Marchés agricoles
« Nous sommes sur la corde raide »
À l’occasion de la sortie de Cyclope 2012, Philippe Chalmin a rappelé à quel point le monde des marchés est « instable ».
« LE CHOC des marchés mondiaux, qui a démarré en 2006 et que l’on croyait voir s’achever en 2008, se poursuit avec des prix équivalents à 2008 voire 2011 », a estimé Philippe Chalmin à Paris, lors de la présentation de Cyclope 2012, qui fait chaque année le point sur les matières premières. Pas de grande révélation donc, pour cette nouvelle édition, mais le constat d’une instabilité toujours d’actualité sur les marchés, agricoles compris. Seule certitude, les stocks de matières premières restent limités et les besoins ne cessent de progresser, notamment en Asie.

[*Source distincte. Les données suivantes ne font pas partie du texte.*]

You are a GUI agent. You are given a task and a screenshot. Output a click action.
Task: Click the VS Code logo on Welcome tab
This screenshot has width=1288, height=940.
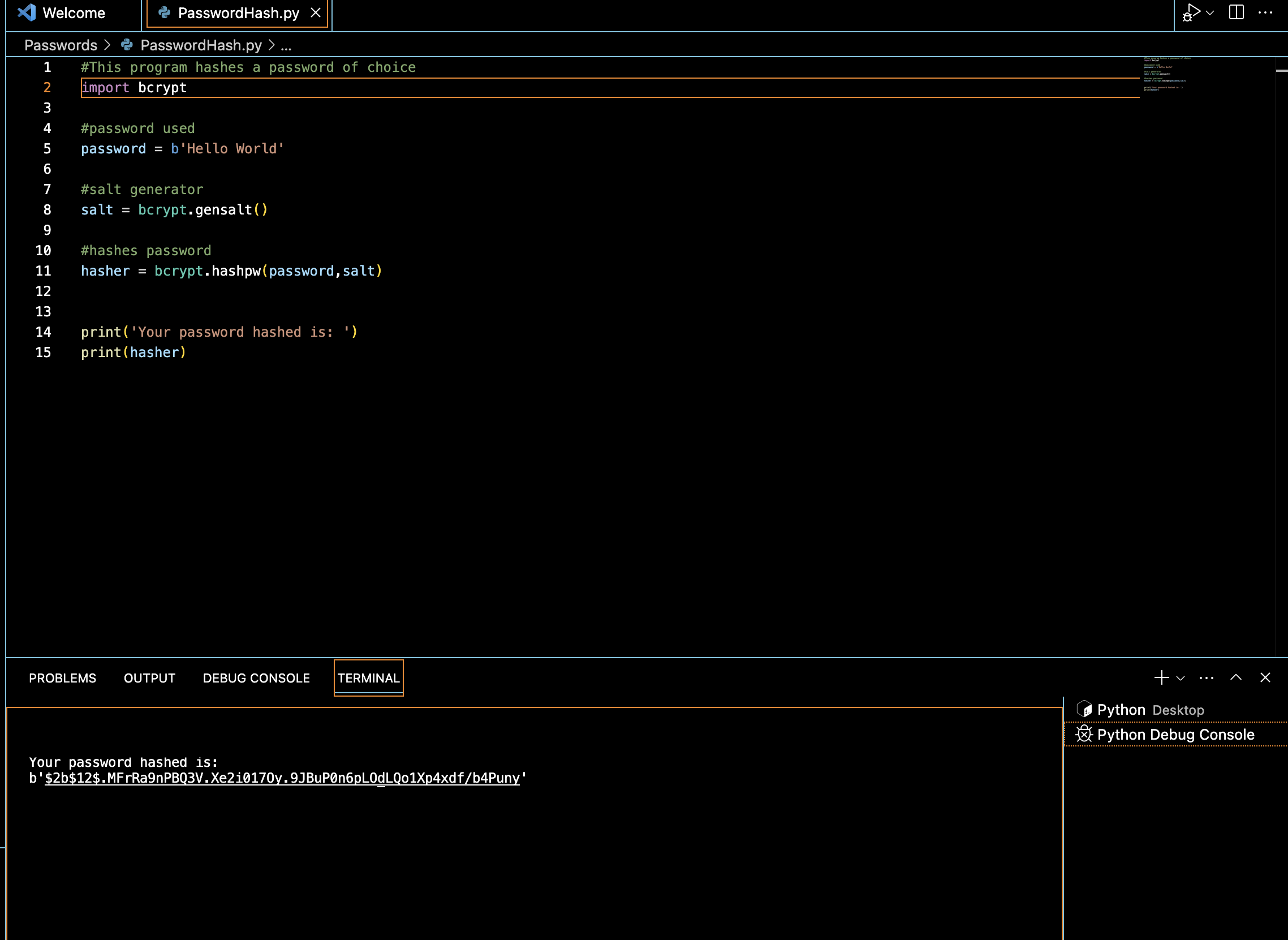pyautogui.click(x=25, y=12)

Quid de la demande mondiale
« Alors que le taux de croissance de l’économie chinoise a été ralenti, à 8,2 % ces derniers mois par la volonté de Pékin d’éviter la surchauffe de l’économie du pays, je table sur un taux de 9 à 9,5 % annuel, et cela changera la donne des marchés mondiaux de matières premières », a évalué l’économiste Philippe Chalmin. Si le professeur parisien ne se trompe pas, cette croissance s’accompagnera vraisemblablement de celle de la demande en viande carnée et donc de maïs, tirant ainsi les importations chinoises et les prix sur le marché mondial. Si les stocks sont abondants et devraient continuer de l’être étant donné les surfaces plantées cette année, se posera tout de même la question du programme éthanol nord-américain, dont certaines subventions ont déjà été remises en question. Mais peut-être que la Chine se décidera à produire son maïs plutôt que d’importer massivement, comme s’est interrogé François Luguenot, responsable de l’analyse des marchés chez InVivo. A noter également que d’importants projets de culture de soja ont été lancés par la Chine sur les terres brésiliennes, confirmant ainsi l’intérêt du pays pour les matières premières agricoles.
La demande de certains pays importateurs, notamment du Moyen-Orient et d’Afrique du Nord, sera également un facteur de fermeté avec un printemps arabe qui s’est traduit, entre autres mesures, par « une volonté de maintenir un niveau de consommation de leurs habitants en céréales, huiles, sucre et viande », commente Philippe Chalmin. « Tout est largement lié. Au niveau de la demande mondiale, nous sommes littéralement sur la corde raide », conclut-il.
Régulation des marchés en panne
« Malgré des efforts, la communauté internationale est impuissante à réguler (...). Jamais au fond, la panne de la gouvernance mondiale n’a été aussi patente. Jamais aussi les espoirs de résultats concrets n’ont été aussi lointains. Il n’y a vraiment plus de pilote dans l’avion », a insisté Philippe Chalmin, faisant référence aux nombreuses réunions internationales de Durban à Genève (cycle de Doha), en passant par le G20, qui n’ont pas accouché de réforme importante. Une régulation qui pourrait aussi passer par une production plus importante. Mais là aussi, les efforts seraient trop minces. « Le temps de l’investissement dans les matières premières est un temps long et nous avions oublié, avec la crise, que nous avions besoin de nourrir, d’éclairer... une population toujours plus importante ». Si les achats de terre transnationaux se poursuivent, les conditions d’exploitation ne sont pas suffisantes suivant les régions. Par ailleurs, le modèle d’une agriculture plus raisonnée, et certains blocages (OGM et gaz de schistes, notamment) au niveau de l’Union européenne, s’intègrent difficilement dans cet objectif d’accroissement de la production mondiale de denrées agricoles.